Monsieur le Maire : « Monsieur Marsollier, vous avez l'air de dire qu’une concertation peut être efficace et rapide admettons, si 5 ou 6 mois est rapide... mais quand on pose une question au groupe Vert Le Relecq‐Kerhuon dans le cadre de l'organisation du Conseil, la réponse est souvent « attendez il faut qu'on voit tous nos collègues de la liste avant de pouvoir vous répondre » : quand on voit l'inertie de vos réponses, excusez‐moi, mais si on ramène ça à la construction d'un Ehpad, on en reparle encore en 2050 ».
Monsieur Marsollier : «je vous amène la même chose, on vous a vu en entretien le 16 décembre pour une demande de local, on a eu la réponse le 26 janvier ».
Monsieur le Maire : » vous l'utilisez le local ? »
Monsieur Marsollier : « soyez rassurés, on reviendra vers vous et on verra quel usage on en fera dans le respect effectivement du code général des collectivités, mais si on utilise un local ça ne sera pas pour jouer aux cartes ».
Monsieur le Maire : « je n’ai jamais dit ça ».

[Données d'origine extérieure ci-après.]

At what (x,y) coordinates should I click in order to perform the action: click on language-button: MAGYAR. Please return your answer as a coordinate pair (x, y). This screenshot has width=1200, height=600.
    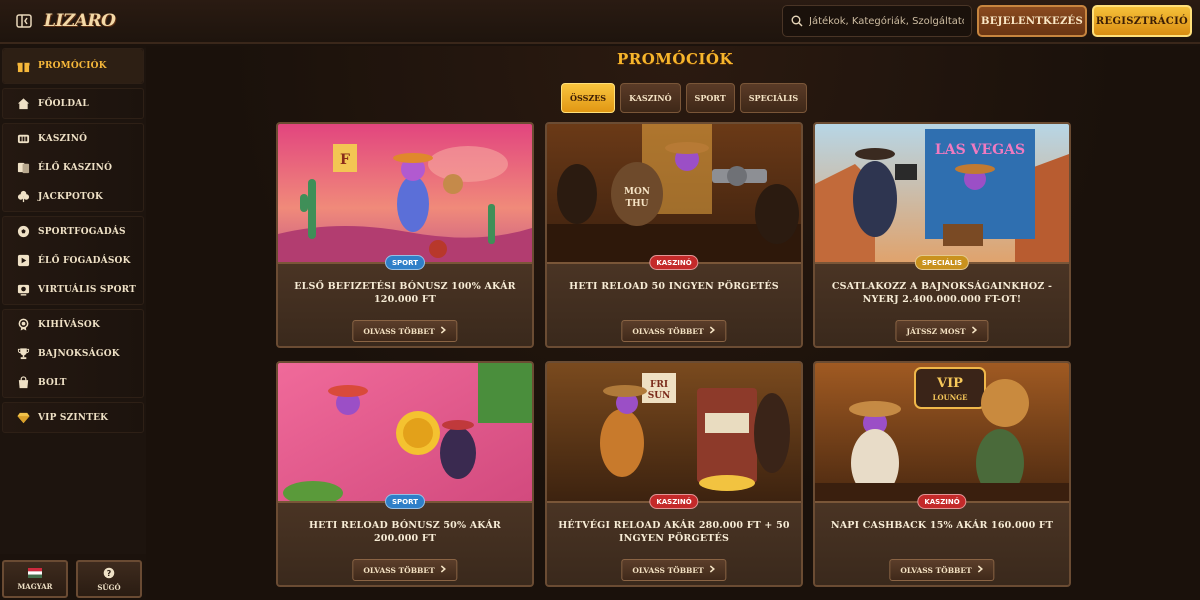
    Looking at the image, I should click on (35, 579).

Monsieur Marsollier : « ce sera bien pour recevoir des gens ».
Monsieur le Maire : « le code général des collectivités territoriales précise que c’est un local de travail, non pas pour recevoir des personnes. Excusez‐moi mais c'est le code général des collectivités territoriale et jusqu'à preuve du contraire ce n'est pas au Relecq‐Kerhuon qu'on l'écrit ».
Monsieur Marsollier : « ce n'est pas ça, ils disent « pas de propagande électorale » uniquement. Ne donnez pas des leçons alors que vous faites pareil ».
Monsieur le Maire : « mais la balle est dans votre camp depuis début pour ce local, je suis désolé. Vous avez accès à ce local, vous avez une clé de la Mairie, rien ne vous empêche d'y aller. Le 16 décembre, j'ai commencé par aller vous le montrer, vrai ou faux ? ».
Monsieur Marsollier : « oui on a vu le local ».
Monsieur le Maire : « et vous n’y avez pas été depuis ».
Monsieur Marsollier : « on s'est mis d'accord ensemble pour que j’officialise par courrier la demande à la DGS, on vous a relancé le 6 janvier pour connaître votre réponse et on a eu la réponse par mail le 26 janvier ».
Monsieur le Maire : « nous n'avons pas tous les mêmes priorités, les mêmes urgences, excusez‐nous d'être un peu en période sanitaire, avec des effectifs réduits en télétravail. Excusez‐nous Monsieur Marsollier, vous n'êtes pas la priorité de la Mairie. Notre priorité c'est de répondre au plus grand nombre des habitants et pas de répondre à des demandes qui sont presque individuelles ». Monsieur le Maire clôture la séance et indique que le prochain Conseil est fixé au 7 avril. Il espère qu’il se déroulera dans la salle du Conseil en Mairie car cela voudrait dire que les conditions sanitaires seront réunies et que tout ira mieux. Monsieur le Maire souhaite à tout le monde une bonne soirée et pour certains de bonnes vacances.